Clients should interview midwives carefully to find the approach to care that is a good match for their needs. How many births has she attended as the primary midwife? (This should be distinguished from “years in practice” which is essentially meaningless; i.e., someone can claim 25 years’ experience, but have very limited experience as a primary midwife. Hint: Most midwives worth their salt will have a ready and precise answer to this question and it should not be rounded off to the nearest hundred. Do you trust the claim she is making?) Which potential complications can the midwife handle? How is she prepared to handle them? What percentage of her clients give birth with their perineums intact? What are her practice protocols for pre-term or post-term babies? Under what circumstances will she transfer care to medical backup? What percentage of her clients end up with a hospital transport? Is water birth an option? The answer to these questions will vary, depending upon the individual midwife and the practice setting. By asking the right questions, you should be able to find the midwifery practice that is most closely in alignment with your beliefs and preferences.

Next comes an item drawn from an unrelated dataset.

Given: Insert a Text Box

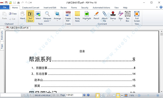Looking at the screenshot, I should tap(128, 16).
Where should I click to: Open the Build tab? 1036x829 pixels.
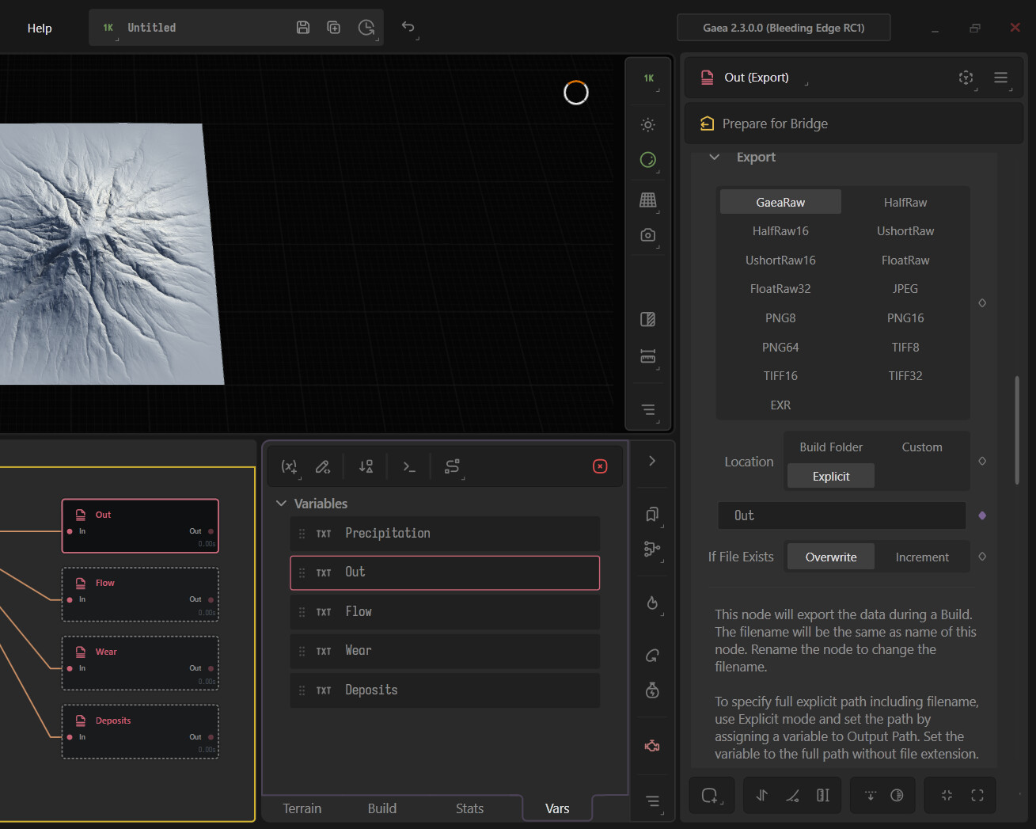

Careful interviewing of prospective midwives is in order! Ask around. Good word of mouth about a birth center or homebirth practice is important. Midwives who are dishonest, irresponsible, or unskilled get weeded out pretty quickly, but there may be a few out there who are mis-representing their level of training and experience. Create your own list of questions prior to interviewing midwives, a list that reflects your values and priorities, and hire someone who has her act together. Trust your instincts AND check her references/credentials.